Data shown:

=== Section Start ===

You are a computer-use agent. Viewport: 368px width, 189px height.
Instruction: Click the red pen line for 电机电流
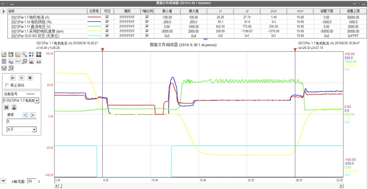tap(94, 17)
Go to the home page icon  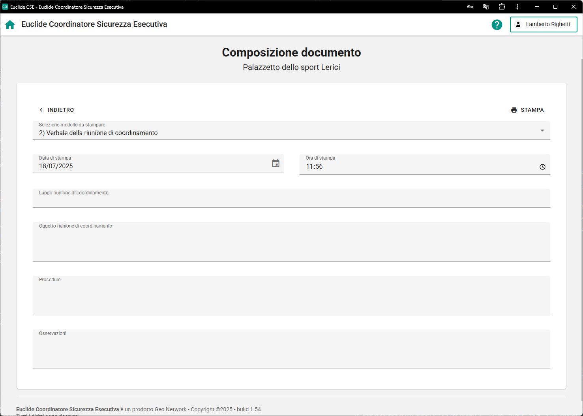10,24
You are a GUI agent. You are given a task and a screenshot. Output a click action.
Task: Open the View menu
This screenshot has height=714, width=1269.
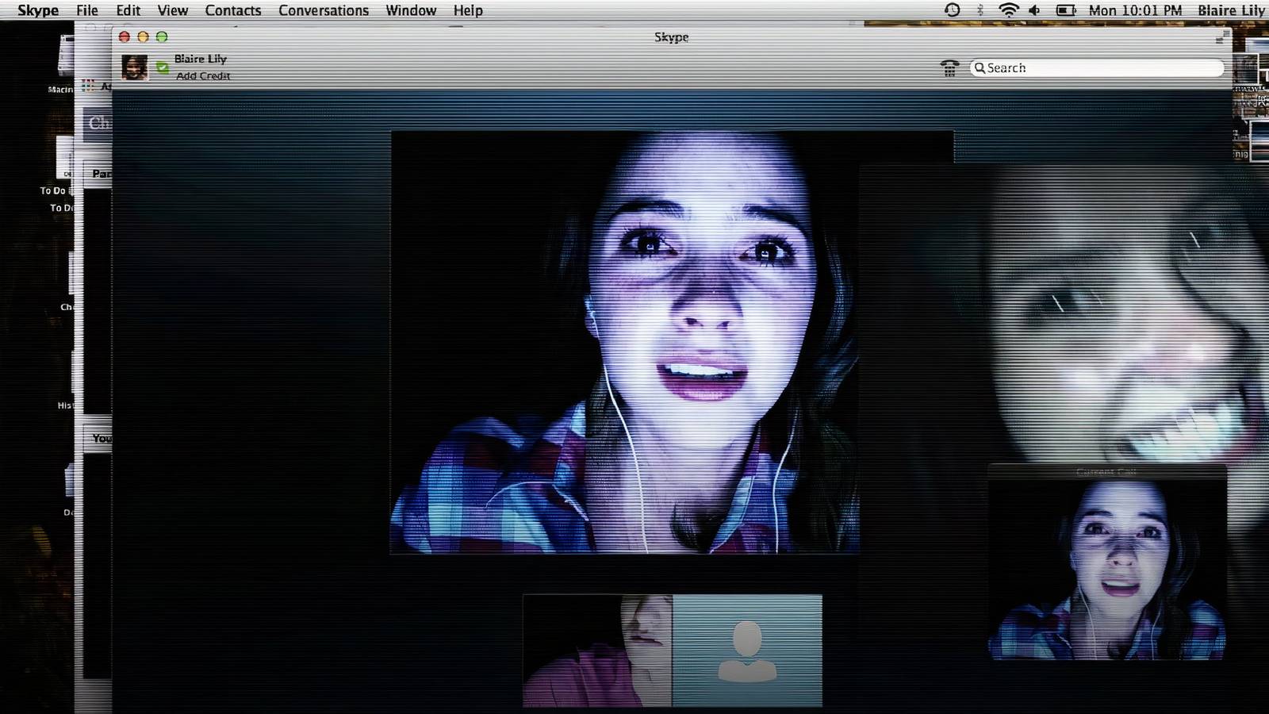tap(172, 10)
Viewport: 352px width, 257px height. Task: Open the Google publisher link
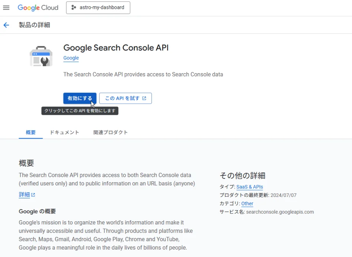coord(71,58)
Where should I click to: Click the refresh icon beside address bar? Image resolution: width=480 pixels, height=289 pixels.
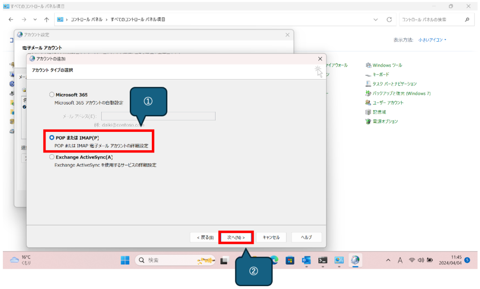click(x=389, y=20)
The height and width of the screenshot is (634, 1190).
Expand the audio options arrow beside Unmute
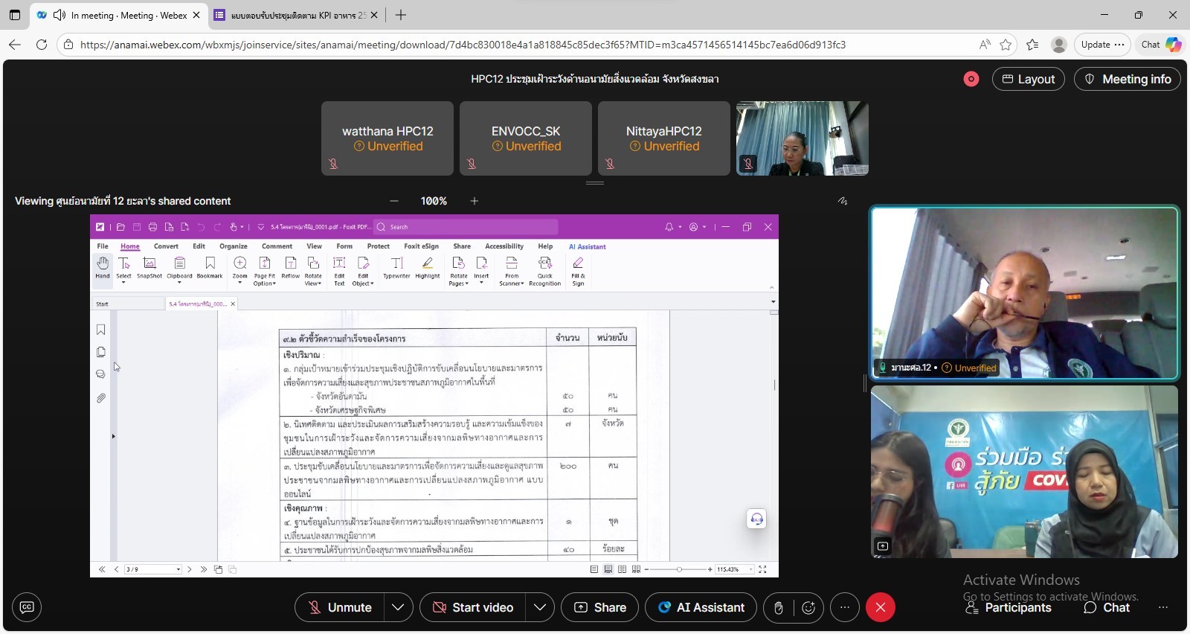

=== Section End ===

About this exercise: Retype, word for word, only the lines from the line with "Viewport: 352px width, 257px" to the final line of the listing above; the pictures do not belong in the copy.

Response:
Viewport: 352px width, 257px height. Task: Open the Google publisher link
coord(71,58)
Where should I click to: Click the refresh icon beside address bar? Image resolution: width=480 pixels, height=289 pixels.
click(x=389, y=20)
The height and width of the screenshot is (634, 1190).
Expand the audio options arrow beside Unmute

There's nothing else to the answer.